« El Shad », le premier magazine pour les LGBT algériens diffusé gratuitement sur le net

>> Fait inédit dans un pays où l’homosexualité est criminalisée, El Shad, magazine qui s’adresse à la communauté LGBT, est diffusé depuis le 20 novembre gratuitement sur le Net. Algérie-Focus a interviewé un de ses fondateurs.

Pouvez-vous nous expliquer ce qui vous a amené à créer cette revue trimestrielle ?

O. HARIM En réalité, nous sommes trois à l’origine de ce magazine : Sapho, S. P. et moi. On a tous commencé à militer pour les droits LGBT en créant l’association Alouen en 2011. C’est ensuite que l’idée du magazine nous est venue, car nous sommes le seul pays maghrébin à ne pas en avoir. Il existe un magazine lesbien algérien, Lexo Fanzine, qui a été créé il y a longtemps par un membre d’Alouen, mais pas de magazine s’adressant à toute la communauté LGBT.

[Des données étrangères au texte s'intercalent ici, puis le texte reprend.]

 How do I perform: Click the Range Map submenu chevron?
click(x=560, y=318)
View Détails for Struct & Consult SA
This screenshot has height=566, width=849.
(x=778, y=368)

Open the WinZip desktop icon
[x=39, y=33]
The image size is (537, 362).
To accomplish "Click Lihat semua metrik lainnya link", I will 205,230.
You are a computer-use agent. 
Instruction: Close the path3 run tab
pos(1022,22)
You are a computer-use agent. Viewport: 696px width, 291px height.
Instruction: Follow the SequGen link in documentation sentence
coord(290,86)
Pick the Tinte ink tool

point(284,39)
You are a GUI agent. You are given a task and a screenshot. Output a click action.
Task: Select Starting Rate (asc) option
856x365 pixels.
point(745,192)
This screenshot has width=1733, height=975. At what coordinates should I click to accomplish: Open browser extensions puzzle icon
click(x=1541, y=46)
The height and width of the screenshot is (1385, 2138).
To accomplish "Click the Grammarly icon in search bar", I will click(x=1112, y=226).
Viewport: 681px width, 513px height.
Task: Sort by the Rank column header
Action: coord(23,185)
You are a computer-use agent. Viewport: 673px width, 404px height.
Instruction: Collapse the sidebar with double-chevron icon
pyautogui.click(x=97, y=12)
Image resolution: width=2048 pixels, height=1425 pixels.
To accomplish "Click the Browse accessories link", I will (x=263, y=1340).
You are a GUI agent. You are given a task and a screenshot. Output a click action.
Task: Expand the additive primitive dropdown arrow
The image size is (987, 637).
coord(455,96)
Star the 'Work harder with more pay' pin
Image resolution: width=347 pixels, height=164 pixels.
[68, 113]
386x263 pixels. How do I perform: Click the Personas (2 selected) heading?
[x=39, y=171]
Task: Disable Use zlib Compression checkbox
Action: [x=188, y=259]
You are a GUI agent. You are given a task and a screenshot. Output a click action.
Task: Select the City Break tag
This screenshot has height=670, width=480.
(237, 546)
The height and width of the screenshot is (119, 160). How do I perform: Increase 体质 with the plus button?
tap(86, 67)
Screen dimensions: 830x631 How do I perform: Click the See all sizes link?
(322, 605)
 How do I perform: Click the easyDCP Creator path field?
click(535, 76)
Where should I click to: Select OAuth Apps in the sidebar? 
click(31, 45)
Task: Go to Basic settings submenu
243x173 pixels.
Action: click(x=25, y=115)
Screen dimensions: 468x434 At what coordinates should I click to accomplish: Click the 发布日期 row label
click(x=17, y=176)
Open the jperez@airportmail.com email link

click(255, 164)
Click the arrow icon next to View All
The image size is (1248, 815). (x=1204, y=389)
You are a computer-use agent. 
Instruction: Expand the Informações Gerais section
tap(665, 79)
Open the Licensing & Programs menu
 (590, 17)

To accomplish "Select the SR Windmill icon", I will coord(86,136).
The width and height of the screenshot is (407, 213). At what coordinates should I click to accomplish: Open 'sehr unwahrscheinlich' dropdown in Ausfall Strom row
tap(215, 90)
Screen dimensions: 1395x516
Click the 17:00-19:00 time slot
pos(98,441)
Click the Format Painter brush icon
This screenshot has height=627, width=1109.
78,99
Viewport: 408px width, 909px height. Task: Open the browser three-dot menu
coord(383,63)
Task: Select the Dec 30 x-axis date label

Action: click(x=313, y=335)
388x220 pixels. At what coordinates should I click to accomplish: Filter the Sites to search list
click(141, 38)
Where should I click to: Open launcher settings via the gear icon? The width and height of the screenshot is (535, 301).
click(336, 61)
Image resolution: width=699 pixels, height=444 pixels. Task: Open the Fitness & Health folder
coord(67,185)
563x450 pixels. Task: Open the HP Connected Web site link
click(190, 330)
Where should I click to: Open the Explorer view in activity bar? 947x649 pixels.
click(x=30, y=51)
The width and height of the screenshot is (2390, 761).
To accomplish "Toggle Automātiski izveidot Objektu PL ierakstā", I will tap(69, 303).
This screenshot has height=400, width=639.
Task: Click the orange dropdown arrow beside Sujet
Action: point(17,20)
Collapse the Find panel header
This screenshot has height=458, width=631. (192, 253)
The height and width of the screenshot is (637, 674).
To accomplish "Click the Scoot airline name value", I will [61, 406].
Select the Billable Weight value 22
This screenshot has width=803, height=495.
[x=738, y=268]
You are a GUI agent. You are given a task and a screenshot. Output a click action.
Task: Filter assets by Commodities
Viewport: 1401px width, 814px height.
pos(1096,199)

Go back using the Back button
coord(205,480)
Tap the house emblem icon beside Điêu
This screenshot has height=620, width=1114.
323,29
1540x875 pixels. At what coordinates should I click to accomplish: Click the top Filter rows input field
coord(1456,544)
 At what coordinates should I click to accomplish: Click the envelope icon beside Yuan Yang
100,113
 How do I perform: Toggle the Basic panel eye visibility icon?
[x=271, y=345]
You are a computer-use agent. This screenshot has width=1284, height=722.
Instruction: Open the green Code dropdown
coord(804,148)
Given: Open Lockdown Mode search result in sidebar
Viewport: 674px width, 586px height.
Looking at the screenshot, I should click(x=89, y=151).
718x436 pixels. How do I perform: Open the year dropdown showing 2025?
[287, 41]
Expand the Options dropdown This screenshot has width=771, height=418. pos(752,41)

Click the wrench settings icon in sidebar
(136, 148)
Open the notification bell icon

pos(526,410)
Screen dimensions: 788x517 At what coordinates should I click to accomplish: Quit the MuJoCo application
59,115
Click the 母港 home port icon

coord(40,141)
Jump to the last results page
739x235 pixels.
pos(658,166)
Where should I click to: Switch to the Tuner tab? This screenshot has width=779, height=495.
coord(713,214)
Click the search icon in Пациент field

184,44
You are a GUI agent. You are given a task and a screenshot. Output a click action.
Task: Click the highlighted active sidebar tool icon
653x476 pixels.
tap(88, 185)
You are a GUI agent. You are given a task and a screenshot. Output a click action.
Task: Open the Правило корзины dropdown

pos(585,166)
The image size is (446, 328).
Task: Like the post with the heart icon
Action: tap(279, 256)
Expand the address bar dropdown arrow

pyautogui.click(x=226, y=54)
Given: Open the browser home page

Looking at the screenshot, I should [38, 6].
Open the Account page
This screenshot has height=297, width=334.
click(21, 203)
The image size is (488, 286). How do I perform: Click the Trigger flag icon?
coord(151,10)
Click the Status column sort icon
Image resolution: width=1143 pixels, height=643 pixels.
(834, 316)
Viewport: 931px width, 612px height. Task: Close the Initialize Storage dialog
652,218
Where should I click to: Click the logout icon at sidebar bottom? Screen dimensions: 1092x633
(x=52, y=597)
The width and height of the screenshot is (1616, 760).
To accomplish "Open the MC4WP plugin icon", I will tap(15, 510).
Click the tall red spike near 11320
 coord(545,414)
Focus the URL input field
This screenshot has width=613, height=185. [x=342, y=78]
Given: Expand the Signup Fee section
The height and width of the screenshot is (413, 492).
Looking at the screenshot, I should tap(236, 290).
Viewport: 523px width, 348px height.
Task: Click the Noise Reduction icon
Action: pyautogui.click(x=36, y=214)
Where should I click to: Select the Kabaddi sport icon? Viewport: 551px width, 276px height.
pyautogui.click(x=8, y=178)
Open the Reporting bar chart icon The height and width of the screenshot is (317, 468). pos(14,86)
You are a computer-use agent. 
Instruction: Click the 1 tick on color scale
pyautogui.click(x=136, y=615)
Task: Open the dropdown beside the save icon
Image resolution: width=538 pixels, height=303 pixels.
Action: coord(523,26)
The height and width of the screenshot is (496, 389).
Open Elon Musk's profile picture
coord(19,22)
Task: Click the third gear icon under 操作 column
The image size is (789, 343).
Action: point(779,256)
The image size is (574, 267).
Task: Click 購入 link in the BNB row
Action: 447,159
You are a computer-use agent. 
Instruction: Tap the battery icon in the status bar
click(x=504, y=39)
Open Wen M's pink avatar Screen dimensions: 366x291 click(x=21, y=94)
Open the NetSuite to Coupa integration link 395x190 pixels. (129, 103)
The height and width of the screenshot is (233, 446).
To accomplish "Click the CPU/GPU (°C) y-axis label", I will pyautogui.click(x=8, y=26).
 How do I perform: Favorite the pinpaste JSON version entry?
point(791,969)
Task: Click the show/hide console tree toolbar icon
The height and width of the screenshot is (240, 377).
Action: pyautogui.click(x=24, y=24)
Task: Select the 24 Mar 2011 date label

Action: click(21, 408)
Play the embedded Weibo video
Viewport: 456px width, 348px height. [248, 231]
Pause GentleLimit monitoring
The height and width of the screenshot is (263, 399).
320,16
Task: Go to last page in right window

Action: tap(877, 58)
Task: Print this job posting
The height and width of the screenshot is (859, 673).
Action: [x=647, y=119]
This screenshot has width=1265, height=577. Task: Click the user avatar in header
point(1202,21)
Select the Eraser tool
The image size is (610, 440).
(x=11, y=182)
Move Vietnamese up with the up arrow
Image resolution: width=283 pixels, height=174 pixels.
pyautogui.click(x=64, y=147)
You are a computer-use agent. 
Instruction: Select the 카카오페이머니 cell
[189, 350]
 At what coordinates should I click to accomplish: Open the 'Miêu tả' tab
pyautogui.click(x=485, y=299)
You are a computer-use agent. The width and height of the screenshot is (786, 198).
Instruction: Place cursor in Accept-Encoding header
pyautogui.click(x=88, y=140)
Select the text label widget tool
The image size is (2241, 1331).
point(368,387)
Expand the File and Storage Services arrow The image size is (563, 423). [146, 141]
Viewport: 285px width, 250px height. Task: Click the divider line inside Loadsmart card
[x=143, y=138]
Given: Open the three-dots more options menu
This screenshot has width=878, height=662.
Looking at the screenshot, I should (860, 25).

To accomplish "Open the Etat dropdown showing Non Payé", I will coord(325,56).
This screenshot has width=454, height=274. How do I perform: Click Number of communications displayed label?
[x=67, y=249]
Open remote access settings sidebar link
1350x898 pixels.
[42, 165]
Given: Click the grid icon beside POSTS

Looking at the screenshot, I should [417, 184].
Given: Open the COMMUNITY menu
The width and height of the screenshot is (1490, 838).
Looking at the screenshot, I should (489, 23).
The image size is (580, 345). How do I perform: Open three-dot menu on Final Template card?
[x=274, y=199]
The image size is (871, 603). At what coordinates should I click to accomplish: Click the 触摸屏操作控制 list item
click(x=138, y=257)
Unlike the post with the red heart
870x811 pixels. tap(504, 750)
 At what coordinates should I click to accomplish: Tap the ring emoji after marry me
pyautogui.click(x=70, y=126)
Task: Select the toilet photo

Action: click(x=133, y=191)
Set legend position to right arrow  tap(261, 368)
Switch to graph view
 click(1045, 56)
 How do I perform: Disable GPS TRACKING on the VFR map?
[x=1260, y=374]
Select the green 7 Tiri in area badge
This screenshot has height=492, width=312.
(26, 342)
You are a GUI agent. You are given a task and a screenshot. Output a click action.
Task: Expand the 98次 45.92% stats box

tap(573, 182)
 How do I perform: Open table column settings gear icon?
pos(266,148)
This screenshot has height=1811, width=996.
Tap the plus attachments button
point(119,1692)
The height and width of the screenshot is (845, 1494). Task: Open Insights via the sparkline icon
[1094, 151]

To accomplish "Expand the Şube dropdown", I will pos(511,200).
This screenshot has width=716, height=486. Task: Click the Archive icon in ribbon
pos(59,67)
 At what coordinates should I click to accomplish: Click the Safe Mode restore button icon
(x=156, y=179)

Vous adressez-vous seulement à la communauté LGBT ou bien cherchez-vous à toucher un public plus large ?

Bien sûr, nous nous adressons en premier lieu à la communauté LGBT pour dire à ceux qui la composent que leur différence n’est pas une tare, que l’on est tous différents et qu’il faut s’accepter comme on est. Mais je tiens à préciser que nous ne sommes pas les porte-parole d’Alouen. Nous donnons la parole et nous nous adressons aussi à des gens qui n’appartiennent pas à la communauté LGBT, comme avec notre « ABCD de la transsexualité » dans le premier numéro de la revue. La transsexualité est une problématique sociétale qu’il faut amener à la connaissance du public algérien. Ce n’est qu’en faisant connaître ces problématiques que l’on peut faire accepter la différence.

Pourquoi ce nom, « El Shad » ?

Le mot « shad » était au départ utilisé par les hétérosexuels pour désigner les homosexuels, car il signifie « anormal ». Nous avons choisi ce nom car nous revendiquons cette anormalité, au même titre que tout le monde est anormal. Il est aussi anormal d’être blond, roux, blanc ou noir qu’homosexuel. Ce nom a beaucoup suscité le débat car « shad » est une insulte reprise par la presse arabophone. Mais nous voulions justement nous réapproprier ce terme dans le but de montrer aux lecteurs que « l’anormalité » est normale et que la différence est une richesse.

Pensez-vous que votre magazine puisse trouver son public en Algérie ?

Si l’on n’y croyait pas, on ne l’aurait pas fait ! Ce sont des petits ruisseaux comme ce projet qui font les grandes rivières. El Shad veut parler aux lesbiennes, gays, bisexuels et transgenres pour leur dire que des gens comme eux peuvent réussir. Des jeunes se suicident à cause de la pression sociétale, nous voulons que ces drames s’arrêtent. Nous sommes bien conscients que ce magazine ne va pas changer les lois et la société du jour au lendemain, mais c’est avec de petites initiatives comme celle-là que le regard des gens peut changer progressivement.

Le premier numéro d’El Shad est sorti symboliquement le 20 novembre, Journée internationale du souvenir trans, et aborde le thème de la transsexualité. De quoi parleront les prochains numéros ?

El Shad est un magazine trimestriel, le deuxième numéro sortira en février. On y parlera d’amour, pour montrer que, contrairement aux clichés, l’homosexualité n’est pas qu’une histoire de sexe, mais, comme pour tous les couples, de sentiments, de tendresse, etc. Le prochain numéro sera bilingue français/arabe pour toucher un public plus large.